American politician (1881-1950)

Daniel Frederic Steck (December 16, 1881 – December 31, 1950), was an American politician who served as the only Iowa Democrat in the United States Senate between the American Civil War and the Great Depression. He was sworn in as senator only after an extraordinary election challenge, in which his apparent defeat at the polls by a Progressive Party ally running as a Republican was reversed by a Republican-controlled U.S. Senate over seventeen months later.

==Personal background==
Steck was born in Ottumwa, Iowa, in Wapello County. He attended Ottumwa schools. He graduated from the University of Iowa College of Law in 1906, was admitted to the bar the same year, and commenced private practice in Ottumwa. He served as Wapello County Attorney for four years. During the First World War, he served in France as a captain of the Company C outpost signal company of the Iowa National Guard's Third Infantry, then resumed the practice of law in Ottumwa.

He was married to Lucile Oehler of Iowa City, Iowa. They had one infant daughter, Edith Margaret born April 4, 1909, and who died April 5, 1909. The couple had no other children.

==Fight against the Klan==
Upon the formation of the American Legion by World War I veterans in 1919, Steck was elected to several leadership roles, including a term as commander of the Iowa chapter, and positions on national Legion committees. At the Legion's 1923 National Convention, Steck led efforts to condemn the Ku Klux Klan, which was approaching the height of its national influence. The convention adopted a resolution that did not mention the Klan by name but that condemned organizations fostering racial, religious, or class strife.

|---|

- GIVEN EXERCISE A:
Can you answer these from the passage on Daniel Steck?
(i) Over how long after the election did the U.S. Senate reverse Steck's apparent defeat?
(ii) Whom did Steck marry?
(iii) At which year's American Legion National Convention did he lead efforts to condemn the Ku Klux Klan?
- GIVEN EXERCISE B: Will you transcribe the passage on Daniel Steck from "He was married" up to and including "no other children."?
The listing that comes next is separate material, unrelated to the passage on Daniel Steck.

|---|

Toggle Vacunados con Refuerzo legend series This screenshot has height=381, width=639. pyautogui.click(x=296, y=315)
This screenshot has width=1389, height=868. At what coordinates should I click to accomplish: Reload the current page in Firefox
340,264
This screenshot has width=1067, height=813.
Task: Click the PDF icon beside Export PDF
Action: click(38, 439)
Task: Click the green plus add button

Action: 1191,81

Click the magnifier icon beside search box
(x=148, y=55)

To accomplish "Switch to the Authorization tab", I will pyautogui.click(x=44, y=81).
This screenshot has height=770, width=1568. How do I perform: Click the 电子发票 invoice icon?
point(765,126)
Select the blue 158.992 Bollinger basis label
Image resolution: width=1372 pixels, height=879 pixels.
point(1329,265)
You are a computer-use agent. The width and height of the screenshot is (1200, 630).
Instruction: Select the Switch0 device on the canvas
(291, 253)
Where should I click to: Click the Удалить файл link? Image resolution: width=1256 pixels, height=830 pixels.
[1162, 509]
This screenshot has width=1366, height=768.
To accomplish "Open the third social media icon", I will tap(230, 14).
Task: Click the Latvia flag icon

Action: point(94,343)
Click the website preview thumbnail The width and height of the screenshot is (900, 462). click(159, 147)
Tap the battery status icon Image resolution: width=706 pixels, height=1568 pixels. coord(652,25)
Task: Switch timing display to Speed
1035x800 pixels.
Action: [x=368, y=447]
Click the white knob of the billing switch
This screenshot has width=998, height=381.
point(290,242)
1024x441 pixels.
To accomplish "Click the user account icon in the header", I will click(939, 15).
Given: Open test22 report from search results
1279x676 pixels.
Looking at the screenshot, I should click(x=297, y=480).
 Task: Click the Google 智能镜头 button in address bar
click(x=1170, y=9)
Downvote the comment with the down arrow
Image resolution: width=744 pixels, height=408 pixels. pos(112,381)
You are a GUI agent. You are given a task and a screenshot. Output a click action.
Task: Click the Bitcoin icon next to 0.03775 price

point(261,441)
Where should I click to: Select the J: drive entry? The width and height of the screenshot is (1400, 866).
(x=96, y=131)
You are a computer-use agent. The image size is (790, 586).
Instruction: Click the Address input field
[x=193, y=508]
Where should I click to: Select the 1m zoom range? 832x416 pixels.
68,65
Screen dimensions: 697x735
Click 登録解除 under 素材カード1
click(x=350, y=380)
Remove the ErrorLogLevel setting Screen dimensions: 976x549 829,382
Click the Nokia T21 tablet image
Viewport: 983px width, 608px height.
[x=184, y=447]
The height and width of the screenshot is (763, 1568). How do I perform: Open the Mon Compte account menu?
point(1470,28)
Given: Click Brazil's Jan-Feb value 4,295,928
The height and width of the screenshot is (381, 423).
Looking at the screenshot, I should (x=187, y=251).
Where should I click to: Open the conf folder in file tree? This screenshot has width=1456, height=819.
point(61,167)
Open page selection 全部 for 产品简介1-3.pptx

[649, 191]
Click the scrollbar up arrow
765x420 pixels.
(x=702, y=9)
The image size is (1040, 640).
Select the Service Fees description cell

|---|

- EXERCISE OUTPUT A:
(i) Over seventeen months later.
(ii) Lucile Oehler of Iowa City, Iowa.
(iii) 1923.

- EXERCISE OUTPUT B:
He was married to Lucile Oehler of Iowa City, Iowa. They had one infant daughter, Edith Margaret born April 4, 1909, and who died April 5, 1909. The couple had no other children.